She does have a body and she feels different. She feels the weight
of gravity. She tries to look condescendingly at the
painter, but she cannot see him. He's just not there.
"You feel powerful for the first time in your life, do you not?" he
asks.
"Yes I do. Why do I feel this way? Is this how I am supposed
to feel? I just thought I'd feel as flighty and strange as I was
before. I felt that I would be asking for your help, especially if
you had somehow survived the stabbing, but it's not like that at all,
is it?"
"No, it's nothing like that." He moves into the darkness: "The
darkness feels more dense now, doesn't it? It's really miraculous, how
free I feel. I really want to thank you for what you did. I mean,
you really freed me from a prison of the body."
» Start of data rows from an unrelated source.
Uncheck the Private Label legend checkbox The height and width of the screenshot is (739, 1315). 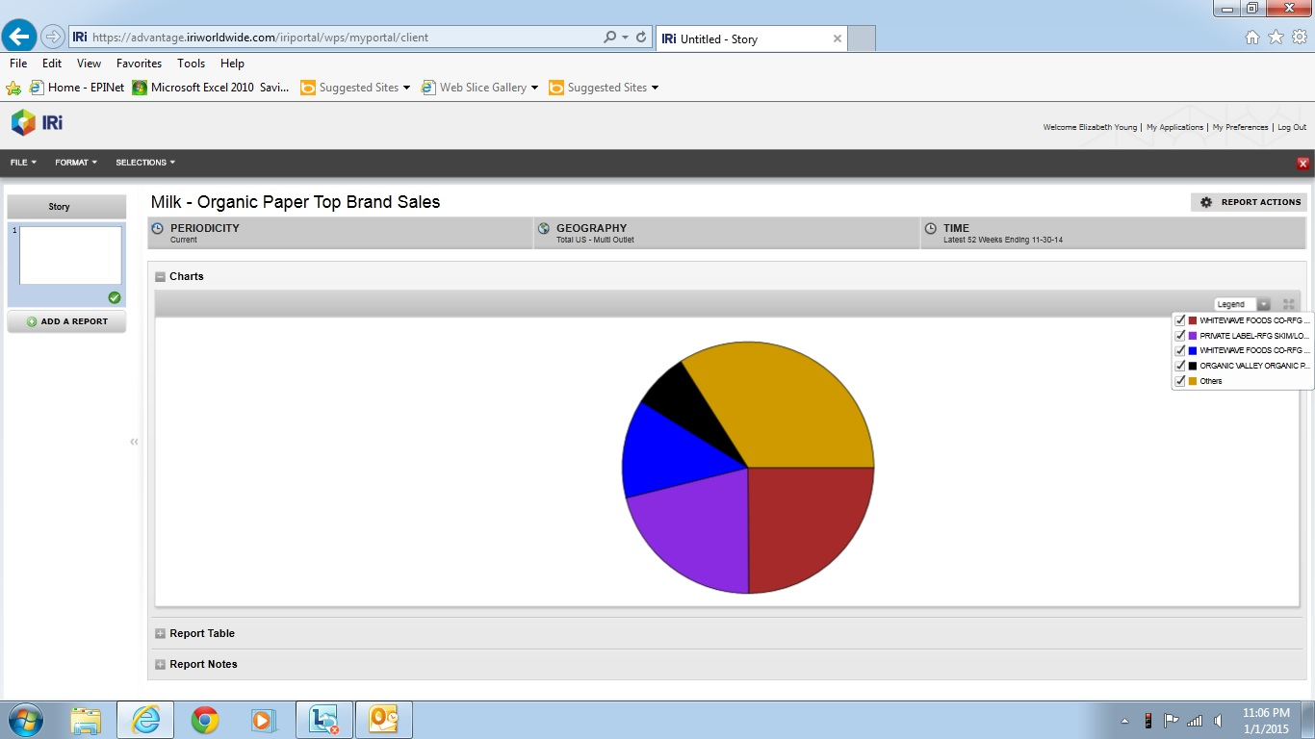click(x=1180, y=336)
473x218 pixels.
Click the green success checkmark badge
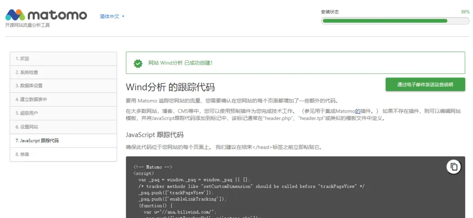pyautogui.click(x=138, y=63)
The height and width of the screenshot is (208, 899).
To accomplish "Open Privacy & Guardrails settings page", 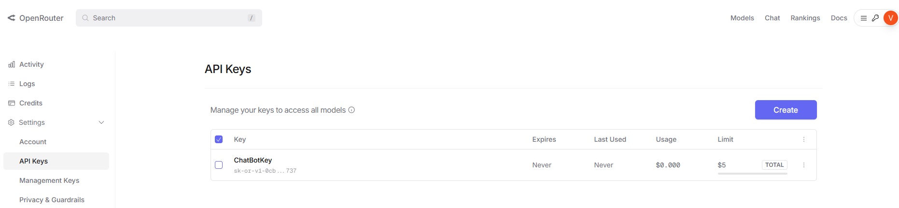I will [52, 200].
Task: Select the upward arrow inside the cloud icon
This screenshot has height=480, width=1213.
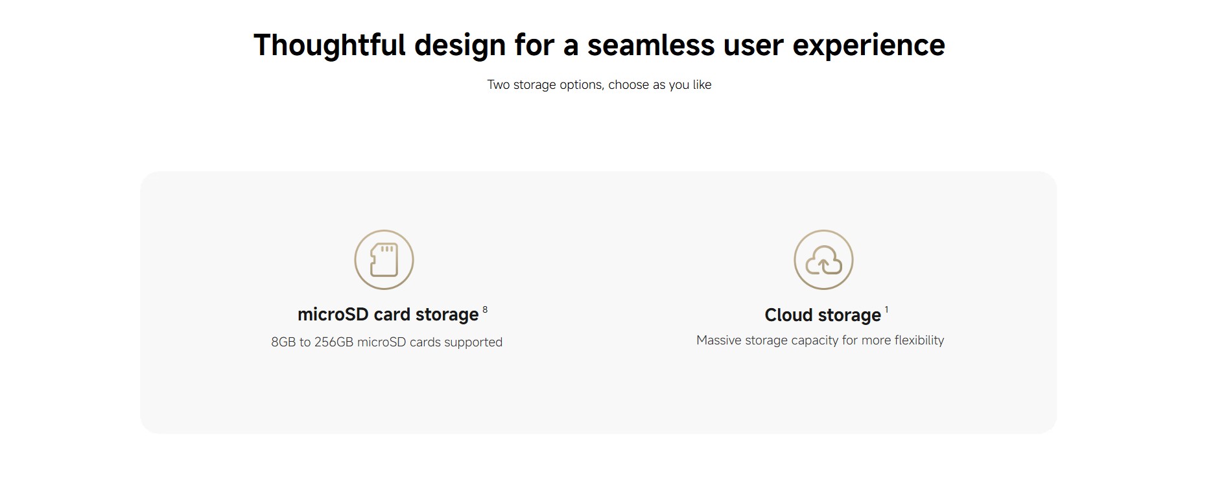Action: pos(823,265)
She gazes curiously into the shadows, "I've killed you." It's
calming for her to say that. The doors of her eyes open
into another room. She begins to really peer into the shadow,
trying to see all the space in front of her. How comforting and
even warm it is, she thinks.
"Your style has changed so dramatically. I always thought of
black-gray-and-white as so cool. You use those colors so
warmly, almost as Matisse uses the more vivid colors..."
She smiles at her admirers. Indeed her style had changed. In
front of all the eyes that gazed so intensely upon her paintings, she
found an incredible assurance.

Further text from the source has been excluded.